We caught up with two outstanding alumnae of the Drake University School of Education graduate programs to learn about how they continue to use tools from their Drake education to create innovative, forward-looking classrooms.
Yolanda Christiansen and Jeanine Lynch, both currently teaching in the Johnston school district, have been recognized for their work while in graduate school and also in their own classrooms.
Christiansen, a seventh grade math and science teacher at Summit Middle School, graduated in December 2010 with a Master of Science in Special Education. She received an Outstanding Graduate Student award that same year.
Christiansen says her graduate work has helped her better appreciate some already familiar education tools, such as assessment of test scores and student learning habits.
“As a young teacher, I didn't understand the core role of assessment and how to utilize data to modify instruction,” Christiansen said. “After completing my program at Drake, I feel confident in the fact that I can motivate students and teach them how to challenge themselves.

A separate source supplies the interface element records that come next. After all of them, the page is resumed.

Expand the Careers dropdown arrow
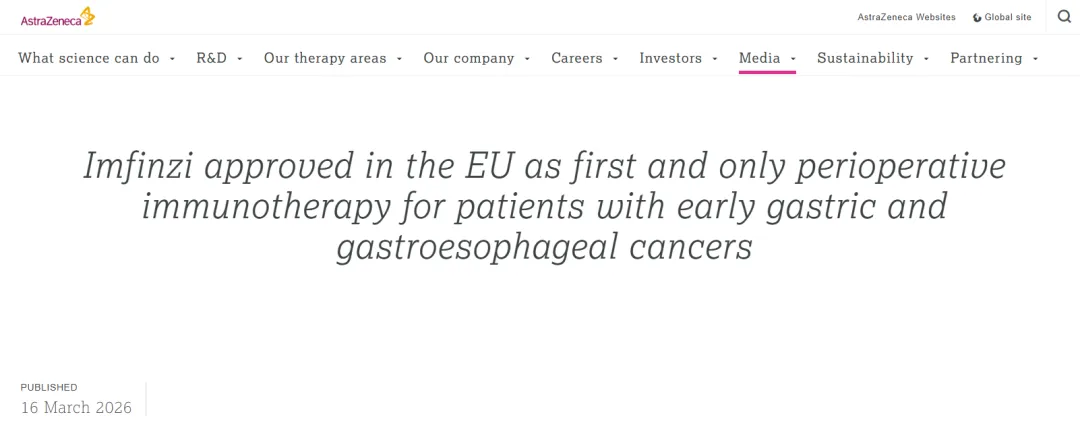This screenshot has width=1080, height=427. pos(615,59)
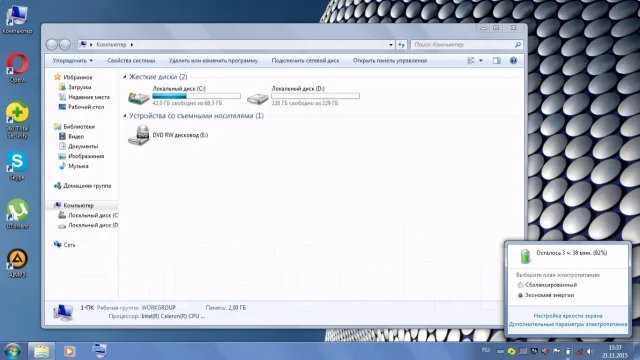Open the view options dropdown arrow
Image resolution: width=640 pixels, height=360 pixels.
point(481,60)
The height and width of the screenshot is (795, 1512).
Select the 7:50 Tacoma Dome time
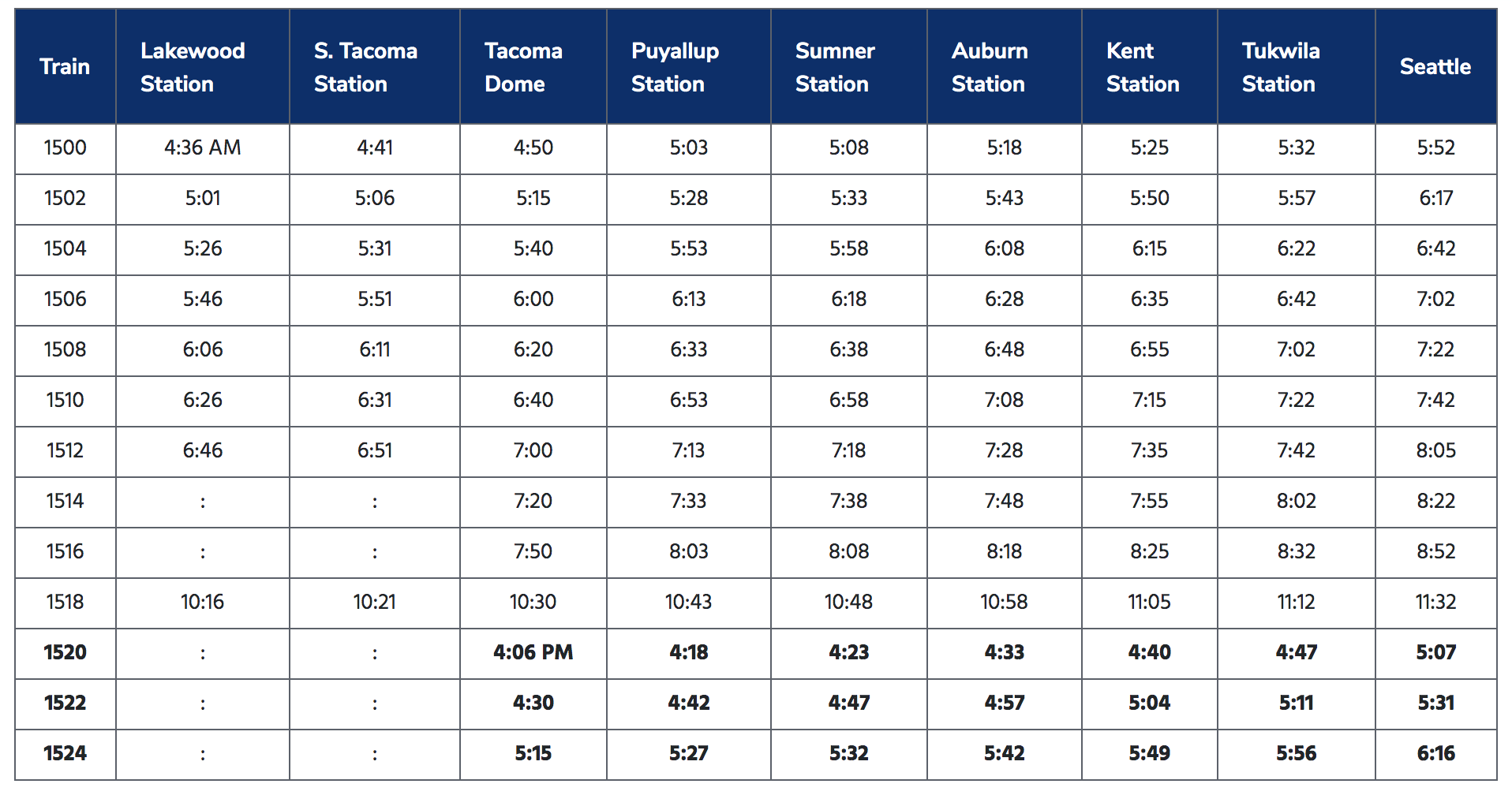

I have learned to better understand and utilize these assessment tools.”
Christiansen began her teaching career in 1998. She taught at-risk sixth-eighth graders in Cedar Rapids, junior high special education in Kentucky, eighth grade math and language arts, and elementary special education before her current position as a math and science teacher.
“I earned my master's degree further in my teaching career than most,” she said. “I came into the program with diverse experiences which helped me understand most of the concepts and strategies presented in class. This only enhanced my graduate school experience.”

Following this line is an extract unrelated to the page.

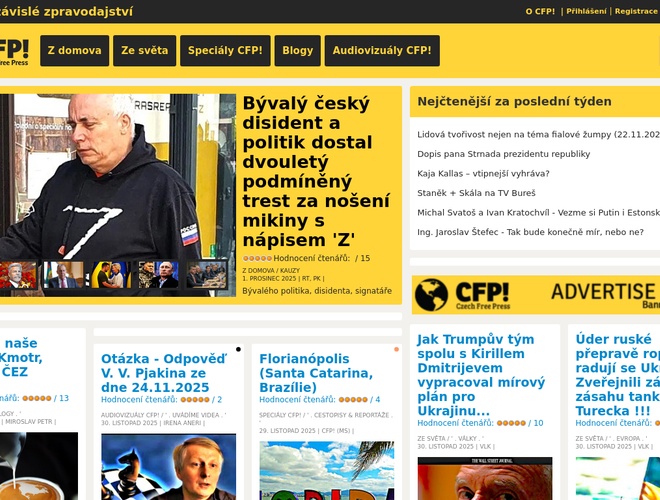Viewport: 660px width, 500px height.
Task: Open the Dopis pana Strnada prezidentu republiky article
Action: 503,154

One of the challenges the graduate students face as both full-time teachers and students is balancing obligations. Christiansen felt the graduate program at Drake specifically structured their programs to help graduate students manage the balance between schoolwork, career, family and daily tasks.

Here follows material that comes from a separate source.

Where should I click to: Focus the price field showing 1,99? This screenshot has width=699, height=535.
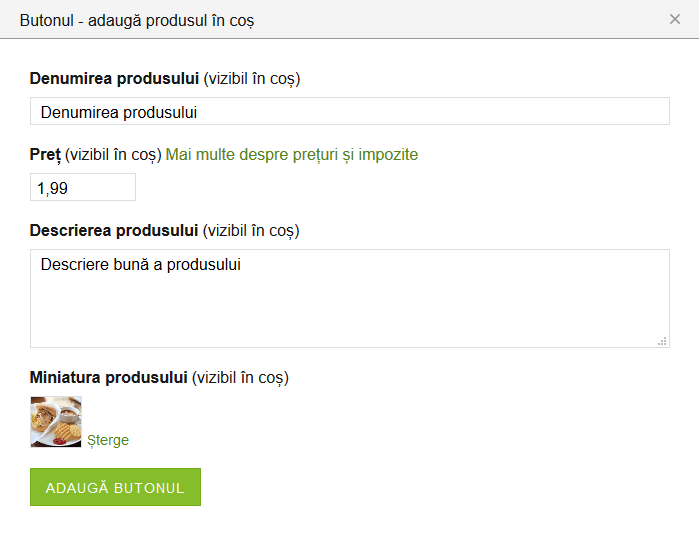(x=82, y=187)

“All the professors were very willing to help students manage conflicts such as parent teacher conferences,” she said. “They would create online class opportunities or assignments to solve some of the time conflicts. Drake made it easier for us to excel both in our careers and in our roles as students.”
Jeanine Lynch, a second grade teacher at Lawson Elementary in Johnston, graduated in 1988 with a Master of Science in education in the Effective Teaching, Learning and Leadership program. She also received the Outstanding Alumna award for her thesis work on elementary students and creative writing.
"I think a master’s degree is a critical step for all educators," Lynch said. "We must be life long learners. We must stay current and we must stay informed of what are best practices for our students
Lynch is one of three recipients recently highlighted in The Des Moines Register as this year's Johnston Educators of the year award winners.
Lynch went through the Effective Teaching program in its first year.
"In a way, we were guinea pigs working through how the program could be the most effective," she said. "We were given the freedom to make choices, to draw our own pathways in our research. It was scary and it was exciting. I think that helped me realize how important choices and ownership are in learning even for our youngest students."